_What needs to be done_: Can you reproduce the data beneath, keeping every line exact?

_The records_:
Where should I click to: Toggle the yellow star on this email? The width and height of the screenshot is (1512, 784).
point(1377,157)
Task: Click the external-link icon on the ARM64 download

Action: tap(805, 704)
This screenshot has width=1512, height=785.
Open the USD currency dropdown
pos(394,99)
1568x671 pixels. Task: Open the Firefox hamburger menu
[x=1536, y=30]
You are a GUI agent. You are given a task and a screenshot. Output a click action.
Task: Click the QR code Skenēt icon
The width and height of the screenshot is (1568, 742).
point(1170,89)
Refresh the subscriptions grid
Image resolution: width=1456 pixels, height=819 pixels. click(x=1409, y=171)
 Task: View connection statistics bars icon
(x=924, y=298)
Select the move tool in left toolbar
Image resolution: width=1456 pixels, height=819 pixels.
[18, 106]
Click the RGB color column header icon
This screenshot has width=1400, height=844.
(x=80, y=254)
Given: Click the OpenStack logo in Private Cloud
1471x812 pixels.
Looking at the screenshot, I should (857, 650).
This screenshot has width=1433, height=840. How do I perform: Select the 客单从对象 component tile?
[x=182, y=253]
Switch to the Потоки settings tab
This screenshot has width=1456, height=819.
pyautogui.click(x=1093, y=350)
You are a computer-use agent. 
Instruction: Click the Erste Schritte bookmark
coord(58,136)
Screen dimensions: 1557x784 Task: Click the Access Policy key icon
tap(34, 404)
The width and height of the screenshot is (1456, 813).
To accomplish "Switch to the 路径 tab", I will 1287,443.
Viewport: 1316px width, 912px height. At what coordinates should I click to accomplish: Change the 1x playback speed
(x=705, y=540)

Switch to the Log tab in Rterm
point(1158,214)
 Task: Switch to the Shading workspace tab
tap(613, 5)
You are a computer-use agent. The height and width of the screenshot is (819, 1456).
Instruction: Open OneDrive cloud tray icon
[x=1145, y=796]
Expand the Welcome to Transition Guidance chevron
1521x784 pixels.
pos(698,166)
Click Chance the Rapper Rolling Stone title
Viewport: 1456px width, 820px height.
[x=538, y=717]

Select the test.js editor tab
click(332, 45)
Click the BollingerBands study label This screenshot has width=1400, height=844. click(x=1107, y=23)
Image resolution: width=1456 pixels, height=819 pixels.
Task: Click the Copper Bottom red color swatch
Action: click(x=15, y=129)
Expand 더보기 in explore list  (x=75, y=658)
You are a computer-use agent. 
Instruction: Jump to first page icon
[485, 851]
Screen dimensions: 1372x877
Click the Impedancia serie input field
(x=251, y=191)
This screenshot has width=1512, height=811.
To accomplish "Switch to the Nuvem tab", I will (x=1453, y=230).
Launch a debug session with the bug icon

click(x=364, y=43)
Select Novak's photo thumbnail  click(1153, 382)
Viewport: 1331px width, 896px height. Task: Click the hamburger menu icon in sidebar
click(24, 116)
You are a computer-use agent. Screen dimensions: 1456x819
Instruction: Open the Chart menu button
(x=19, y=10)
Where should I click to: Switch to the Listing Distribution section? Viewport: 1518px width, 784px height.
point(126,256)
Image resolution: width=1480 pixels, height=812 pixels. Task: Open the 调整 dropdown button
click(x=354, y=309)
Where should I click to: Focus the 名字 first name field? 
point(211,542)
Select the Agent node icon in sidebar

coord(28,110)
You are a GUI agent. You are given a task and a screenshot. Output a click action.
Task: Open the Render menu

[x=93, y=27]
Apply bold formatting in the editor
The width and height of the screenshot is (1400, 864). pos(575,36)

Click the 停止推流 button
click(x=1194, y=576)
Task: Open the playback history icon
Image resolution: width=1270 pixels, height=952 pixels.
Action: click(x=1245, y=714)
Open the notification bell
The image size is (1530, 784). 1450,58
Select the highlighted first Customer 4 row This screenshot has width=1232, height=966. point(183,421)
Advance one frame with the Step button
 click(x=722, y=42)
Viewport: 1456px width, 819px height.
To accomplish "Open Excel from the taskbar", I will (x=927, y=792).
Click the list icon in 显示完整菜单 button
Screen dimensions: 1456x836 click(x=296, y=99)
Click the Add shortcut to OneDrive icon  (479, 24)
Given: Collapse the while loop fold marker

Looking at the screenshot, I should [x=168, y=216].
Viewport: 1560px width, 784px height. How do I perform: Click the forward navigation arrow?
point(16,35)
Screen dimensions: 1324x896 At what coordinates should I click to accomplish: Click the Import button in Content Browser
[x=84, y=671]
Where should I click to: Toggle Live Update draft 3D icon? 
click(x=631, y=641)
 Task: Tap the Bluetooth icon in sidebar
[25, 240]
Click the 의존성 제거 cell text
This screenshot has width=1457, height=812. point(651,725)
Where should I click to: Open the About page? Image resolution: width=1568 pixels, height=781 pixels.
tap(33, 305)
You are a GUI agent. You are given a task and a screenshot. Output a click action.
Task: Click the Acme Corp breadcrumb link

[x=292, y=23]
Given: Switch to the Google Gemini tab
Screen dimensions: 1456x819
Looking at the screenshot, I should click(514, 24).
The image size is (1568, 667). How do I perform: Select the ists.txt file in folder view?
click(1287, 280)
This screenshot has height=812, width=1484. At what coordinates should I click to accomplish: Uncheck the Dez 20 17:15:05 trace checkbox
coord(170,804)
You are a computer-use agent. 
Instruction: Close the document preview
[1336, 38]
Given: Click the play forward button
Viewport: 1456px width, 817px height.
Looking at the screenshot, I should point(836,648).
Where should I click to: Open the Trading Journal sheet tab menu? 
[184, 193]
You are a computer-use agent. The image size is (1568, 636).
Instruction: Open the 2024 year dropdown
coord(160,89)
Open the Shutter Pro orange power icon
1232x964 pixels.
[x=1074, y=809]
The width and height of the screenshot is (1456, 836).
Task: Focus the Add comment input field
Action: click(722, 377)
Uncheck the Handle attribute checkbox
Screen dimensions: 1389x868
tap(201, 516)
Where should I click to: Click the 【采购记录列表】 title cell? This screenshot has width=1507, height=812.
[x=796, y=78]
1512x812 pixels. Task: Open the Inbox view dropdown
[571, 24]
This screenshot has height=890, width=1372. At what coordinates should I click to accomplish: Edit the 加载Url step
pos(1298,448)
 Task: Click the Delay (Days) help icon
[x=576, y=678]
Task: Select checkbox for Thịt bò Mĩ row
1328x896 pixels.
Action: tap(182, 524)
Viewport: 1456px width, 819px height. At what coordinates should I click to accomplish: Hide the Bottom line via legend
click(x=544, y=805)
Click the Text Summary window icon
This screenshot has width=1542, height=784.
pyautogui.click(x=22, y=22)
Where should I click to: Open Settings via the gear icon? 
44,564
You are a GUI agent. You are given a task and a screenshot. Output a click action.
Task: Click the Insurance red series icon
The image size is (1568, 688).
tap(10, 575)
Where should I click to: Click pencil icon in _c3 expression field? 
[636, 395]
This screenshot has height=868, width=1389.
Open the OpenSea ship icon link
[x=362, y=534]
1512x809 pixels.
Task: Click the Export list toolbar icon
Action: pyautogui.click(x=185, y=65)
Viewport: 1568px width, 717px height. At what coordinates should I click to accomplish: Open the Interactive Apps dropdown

_Expected answer_:
Where should I click to: Toggle the yellow star on this email? The width and height of the screenshot is (1512, 784).
point(1377,157)
Task: Click the external-link icon on the ARM64 download

Action: tap(805, 704)
This screenshot has width=1512, height=785.
Open the USD currency dropdown
pos(394,99)
1568x671 pixels. Task: Open the Firefox hamburger menu
[x=1536, y=30]
You are a GUI agent. You are given a task and a screenshot. Output a click action.
Task: Click the QR code Skenēt icon
The width and height of the screenshot is (1568, 742).
point(1170,89)
Refresh the subscriptions grid
Image resolution: width=1456 pixels, height=819 pixels. click(x=1409, y=171)
 Task: View connection statistics bars icon
(x=924, y=298)
Select the move tool in left toolbar
Image resolution: width=1456 pixels, height=819 pixels.
[18, 106]
Click the RGB color column header icon
This screenshot has width=1400, height=844.
(x=80, y=254)
Given: Click the OpenStack logo in Private Cloud
1471x812 pixels.
Looking at the screenshot, I should (857, 650).
This screenshot has width=1433, height=840. How do I perform: Select the 客单从对象 component tile?
[x=182, y=253]
Switch to the Потоки settings tab
This screenshot has width=1456, height=819.
pyautogui.click(x=1093, y=350)
You are a computer-use agent. 
Instruction: Click the Erste Schritte bookmark
coord(58,136)
Screen dimensions: 1557x784 Task: Click the Access Policy key icon
tap(34, 404)
The width and height of the screenshot is (1456, 813).
To accomplish "Switch to the 路径 tab", I will 1287,443.
Viewport: 1316px width, 912px height. At what coordinates should I click to accomplish: Change the 1x playback speed
(x=705, y=540)

Switch to the Log tab in Rterm
point(1158,214)
 Task: Switch to the Shading workspace tab
tap(613, 5)
You are a computer-use agent. The height and width of the screenshot is (819, 1456).
Instruction: Open OneDrive cloud tray icon
[x=1145, y=796]
Expand the Welcome to Transition Guidance chevron
1521x784 pixels.
pos(698,166)
Click Chance the Rapper Rolling Stone title
Viewport: 1456px width, 820px height.
[x=538, y=717]

Select the test.js editor tab
click(332, 45)
Click the BollingerBands study label This screenshot has width=1400, height=844. click(x=1107, y=23)
Image resolution: width=1456 pixels, height=819 pixels.
Task: Click the Copper Bottom red color swatch
Action: click(x=15, y=129)
Expand 더보기 in explore list  (x=75, y=658)
You are a computer-use agent. 
Instruction: Jump to first page icon
[485, 851]
Screen dimensions: 1372x877
Click the Impedancia serie input field
(x=251, y=191)
This screenshot has width=1512, height=811.
To accomplish "Switch to the Nuvem tab", I will (x=1453, y=230).
Launch a debug session with the bug icon

click(x=364, y=43)
Select Novak's photo thumbnail  click(1153, 382)
Viewport: 1331px width, 896px height. Task: Click the hamburger menu icon in sidebar
click(24, 116)
You are a computer-use agent. Screen dimensions: 1456x819
Instruction: Open the Chart menu button
(x=19, y=10)
Where should I click to: Switch to the Listing Distribution section? Viewport: 1518px width, 784px height.
point(126,256)
Image resolution: width=1480 pixels, height=812 pixels. Task: Open the 调整 dropdown button
click(x=354, y=309)
Where should I click to: Focus the 名字 first name field? 
point(211,542)
Select the Agent node icon in sidebar

coord(28,110)
You are a GUI agent. You are given a task and a screenshot. Output a click action.
Task: Open the Render menu

[x=93, y=27]
Apply bold formatting in the editor
The width and height of the screenshot is (1400, 864). pos(575,36)

Click the 停止推流 button
click(x=1194, y=576)
Task: Open the playback history icon
Image resolution: width=1270 pixels, height=952 pixels.
Action: click(x=1245, y=714)
Open the notification bell
The image size is (1530, 784). 1450,58
Select the highlighted first Customer 4 row This screenshot has width=1232, height=966. point(183,421)
Advance one frame with the Step button
 click(x=722, y=42)
Viewport: 1456px width, 819px height.
To accomplish "Open Excel from the taskbar", I will (x=927, y=792).
Click the list icon in 显示完整菜单 button
Screen dimensions: 1456x836 click(x=296, y=99)
Click the Add shortcut to OneDrive icon  (479, 24)
Given: Collapse the while loop fold marker

Looking at the screenshot, I should [x=168, y=216].
Viewport: 1560px width, 784px height. How do I perform: Click the forward navigation arrow?
point(16,35)
Screen dimensions: 1324x896 At what coordinates should I click to accomplish: Click the Import button in Content Browser
[x=84, y=671]
Where should I click to: Toggle Live Update draft 3D icon? 
click(x=631, y=641)
 Task: Tap the Bluetooth icon in sidebar
[25, 240]
Click the 의존성 제거 cell text
This screenshot has width=1457, height=812. point(651,725)
Where should I click to: Open the About page? Image resolution: width=1568 pixels, height=781 pixels.
tap(33, 305)
You are a GUI agent. You are given a task and a screenshot. Output a click action.
Task: Click the Acme Corp breadcrumb link

[x=292, y=23]
Given: Switch to the Google Gemini tab
Screen dimensions: 1456x819
Looking at the screenshot, I should click(514, 24).
The image size is (1568, 667). How do I perform: Select the ists.txt file in folder view?
click(1287, 280)
This screenshot has height=812, width=1484. At what coordinates should I click to accomplish: Uncheck the Dez 20 17:15:05 trace checkbox
coord(170,804)
You are a computer-use agent. 
Instruction: Close the document preview
[1336, 38]
Given: Click the play forward button
Viewport: 1456px width, 817px height.
Looking at the screenshot, I should point(836,648).
Where should I click to: Open the Trading Journal sheet tab menu? 
[184, 193]
You are a computer-use agent. The image size is (1568, 636).
Instruction: Open the 2024 year dropdown
coord(160,89)
Open the Shutter Pro orange power icon
1232x964 pixels.
[x=1074, y=809]
The width and height of the screenshot is (1456, 836).
Task: Focus the Add comment input field
Action: click(722, 377)
Uncheck the Handle attribute checkbox
Screen dimensions: 1389x868
tap(201, 516)
Where should I click to: Click the 【采购记录列表】 title cell? This screenshot has width=1507, height=812.
[x=796, y=78]
1512x812 pixels. Task: Open the Inbox view dropdown
[571, 24]
This screenshot has height=890, width=1372. At what coordinates should I click to accomplish: Edit the 加载Url step
pos(1298,448)
 Task: Click the Delay (Days) help icon
[x=576, y=678]
Task: Select checkbox for Thịt bò Mĩ row
1328x896 pixels.
Action: tap(182, 524)
Viewport: 1456px width, 819px height. At what coordinates should I click to accomplish: Hide the Bottom line via legend
click(x=544, y=805)
Click the Text Summary window icon
This screenshot has width=1542, height=784.
pyautogui.click(x=22, y=22)
Where should I click to: Open Settings via the gear icon? 
44,564
You are a GUI agent. You are given a task and a screenshot. Output a click action.
Task: Click the Insurance red series icon
The image size is (1568, 688).
tap(10, 575)
Where should I click to: Click pencil icon in _c3 expression field? 
[636, 395]
This screenshot has height=868, width=1389.
Open the OpenSea ship icon link
[x=362, y=534]
1512x809 pixels.
Task: Click the Export list toolbar icon
Action: pyautogui.click(x=185, y=65)
Viewport: 1568px width, 717px height. At what coordinates should I click to accomplish: Open the Interactive Apps dropdown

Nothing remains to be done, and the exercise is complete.